Brilliant as these achievements were, the hand loom remained the crude embodiment of the simple principles of weaving until near the dawn of the nineteenth century, when, by the invention of Cartwright, a period of development was introduced in all lines of textile manufacture unsurpassed in the annals of industrial progress. The first great stride, and that which opened the door for further advance, was the creation of the spinning-jenny, in England, by Hargreaves, about 1767, whereby eight or ten yarns could be spun at one time. Drawing rollers were subsequently added by Arkwright, and then traverse motion was given the bobbins in order to automatically build the yarn into a cop. It has developed since that the drawing-rollers constituted one of the most important fundamental improvements in the spinning art. Their function was to draw out the fibres into a proper size of roving, and to feed this to be spun. Without them the modern spinning-frame would not have been possible. Arkwright’s drawing-rollers and Hargreaves’s spinning-jenny combined under the invention of Crompton to produce, in principle at least, the modern spinning-mule.

DISTAFF AND SPINDLE.

Fairly good machines were thus provided on the advent of the nineteenth century for spinning unlimited quantities of yarn, but this, in turn, required proper loom structures to use the same and a corresponding supply of raw material. Inventive genius was abroad, and the necessity met by Eli Whitney, who, while at the home of General Greene, of Georgia, built the first practical machine for separating cotton fibre from its seed.

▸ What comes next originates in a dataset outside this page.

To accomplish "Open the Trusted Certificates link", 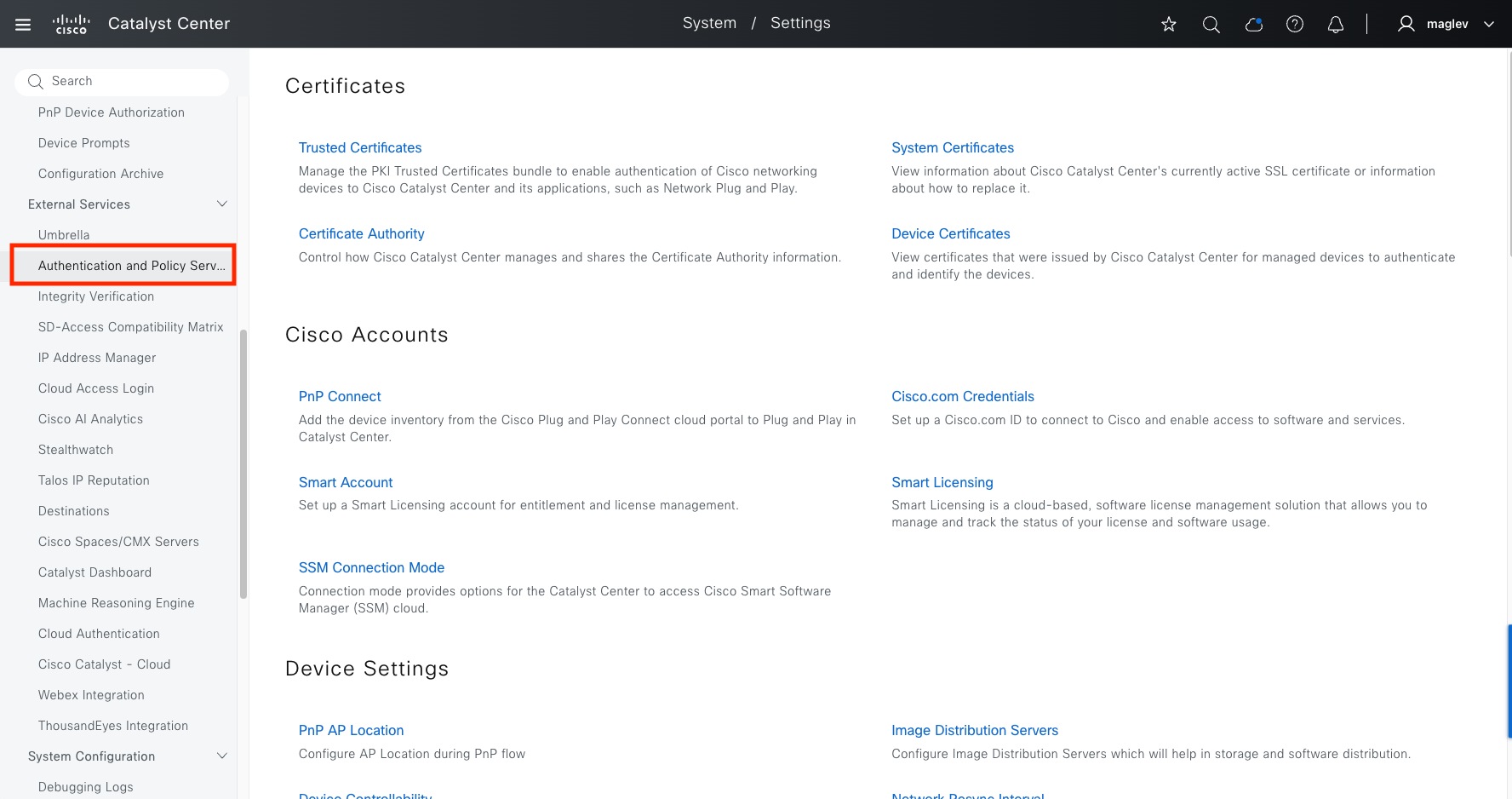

Whitney’s gin was constructed on the broad and simple principle that cotton fibre could be drawn through a smaller space than the attached seed, and this same principle is the soul and spirit of every saw-gin of the present day. Prior to Whitney’s gin, cotton fibre was separated from the seed by hand, a day’s work being represented by two or three pounds of cleaned fibre. The daily product of the gin now reaches between three and four thousand pounds.

SPINNING WHEEL.

Such figures demonstrate the important position taken by the cotton gin among the developing agents of the cotton growing States. It has rendered possible and profitable the cultivation of large districts of otherwise waste lands; it has stimulated cotton production; given employment to thousands of idle hands; cheapened the price of cotton cloths, and placed within the reach of the humblest people wearing apparel of fine and beautiful texture.

Unlimited supply of raw material being thus provided, attention reverted to perfecting the machines for spinning it, and under the magical touch of Richard Roberts, of Manchester, England, in 1830, the crude mule of Crompton took practical shape. He gave to it the quadrant winding motion, provided for the harmonious working of the counter and copping faller wires, perfected the “backing off” and “drawing up” mechanisms, and gave attention to construction of details that placed the mule before the world as a practical success.

Equipped in its present form, the self-acting mule presents one of the most striking examples of complex automatic mechanisms that can be found in the industrial world. The work of the attendant is confined to piecing broken ends and supplying roving, the machine passing through the entire cycle of its complicated movements without human direction. An idea may be had of its delicate and accurate operation when it is considered that one pound of cotton has been spun by it into a thread one hundred and sixty-seven miles long. Improvements have been made, indeed, on Roberts’s mule, but aside from changes in details and form, the machine, as it left the hands of this mechanical genius in 1830, remains unchanged.